- Film poster
- Written by: Werner Herzog
- Directed by: Werner Herzog
- Starring: Walter Steiner; Werner Herzog;
- Narrated by: Werner Herzog
- Music by: Popol Vuh
- Country of origin: West Germany
- Original languages: German; English;

Production
- Producer: Werner Herzog
- Cinematography: Jörg Schmidt-Reitwein
- Editor: Beate Mainka-Jellinghaus
- Running time: 45 minutes
- Production companies: Werner Herzog Filmproduktion; Süddeutscher Rundfunk (SDR);
- Budget: DEM 72.000 (estimated)

Original release
- Release: 1974

= The Great Ecstasy of Woodcarver Steiner =

1974 film

The Great Ecstasy of Woodcarver Steiner (Die große Ekstase des Bildschnitzers Steiner) is a 1974 documentary film by German filmmaker Werner Herzog.
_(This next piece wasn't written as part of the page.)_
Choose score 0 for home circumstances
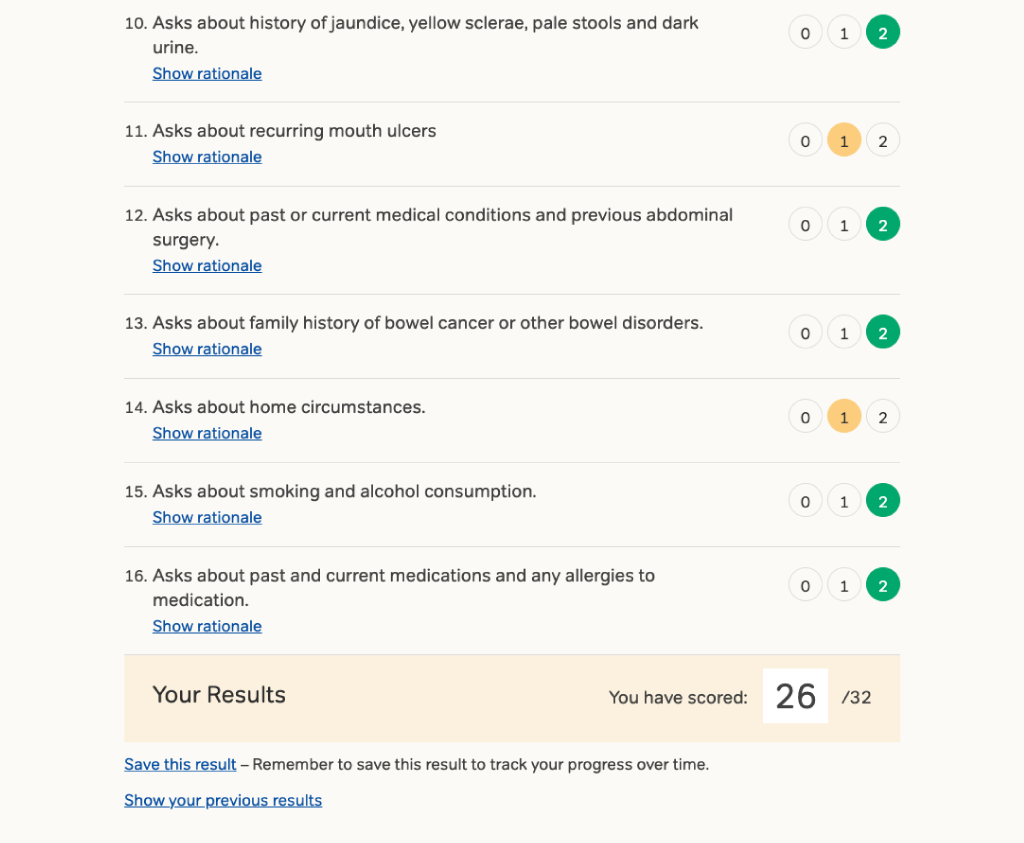 (805, 418)
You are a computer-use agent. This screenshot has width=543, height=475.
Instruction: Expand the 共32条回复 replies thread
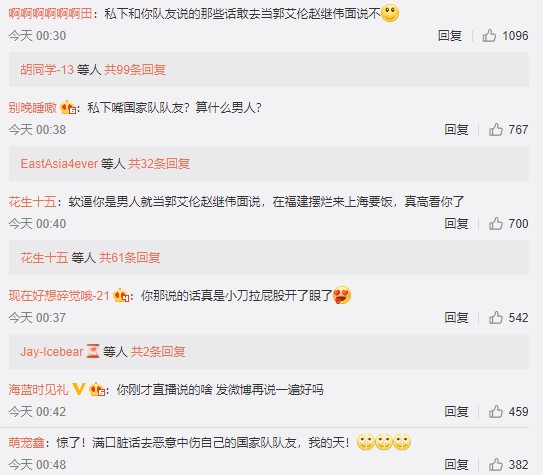[159, 164]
It is about Walter Steiner, a celebrated ski jumper of his era who worked as a carpenter for his full-time occupation. Showcased is Steiner's quest for a world record in ski flying, as well as the dangers involved in the sport. Herzog has considered it one of his "most important films."

==Production==
The Great Ecstasy of Woodcarver Steiner shows Steiner at training, preparations and competitions but also at his work as a woodcarver and during ice fishing.
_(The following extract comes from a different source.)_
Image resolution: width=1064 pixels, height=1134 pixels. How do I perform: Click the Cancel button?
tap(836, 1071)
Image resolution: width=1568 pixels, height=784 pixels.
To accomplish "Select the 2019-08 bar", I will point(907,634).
The film includes footage shot in the German towns of Oberstdorf and Garmisch-Partenkirchen, as well as Planica 1974 competition in Yugoslavia (now Slovenia), Bad Aussee in Austria and in Steiner's Swiss home. The film was made as part of a series for a German television station, which restricted in some ways the content. Herzog's original cut was 60 minutes long, but it was edited down to 45 minutes to fit in a one-hour television spot. The station also required Herzog himself to appear on camera, which he had not typically done in his previous documentaries.
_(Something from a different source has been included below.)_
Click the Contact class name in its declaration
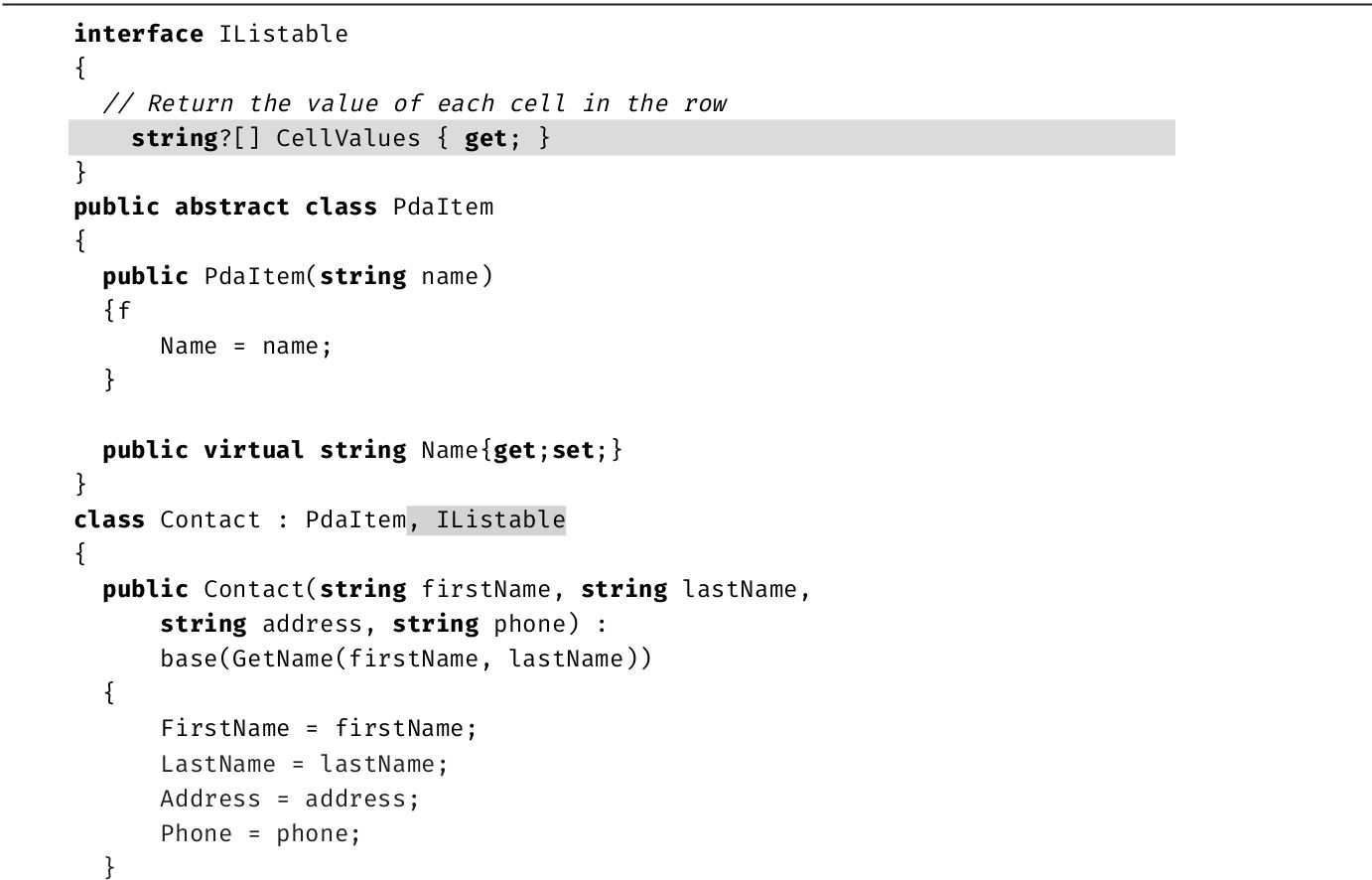The width and height of the screenshot is (1372, 880). (209, 519)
During the movie Steiner often expresses his fascination for flying in general, but also the insecurity of ski flying. Especially at the International Ski Flying Week in Planica 1974, where the Swiss seriously crashes after the second jump, he constantly criticizes the jury for choosing a too long distance along the in-run and expecting too much from him. He also calles their behavior a "scandal". Steiner later voluntarily chooses a shorter distance for the in-run. Nevertheless he wins the competition and closes with the sarcastic remark, that the "Yugoslavs are hopefully satisfied".

The film ends with a quotation from the short story "Helblings Geschichte" by Robert Walser, altered to replace Helbing with Steiner.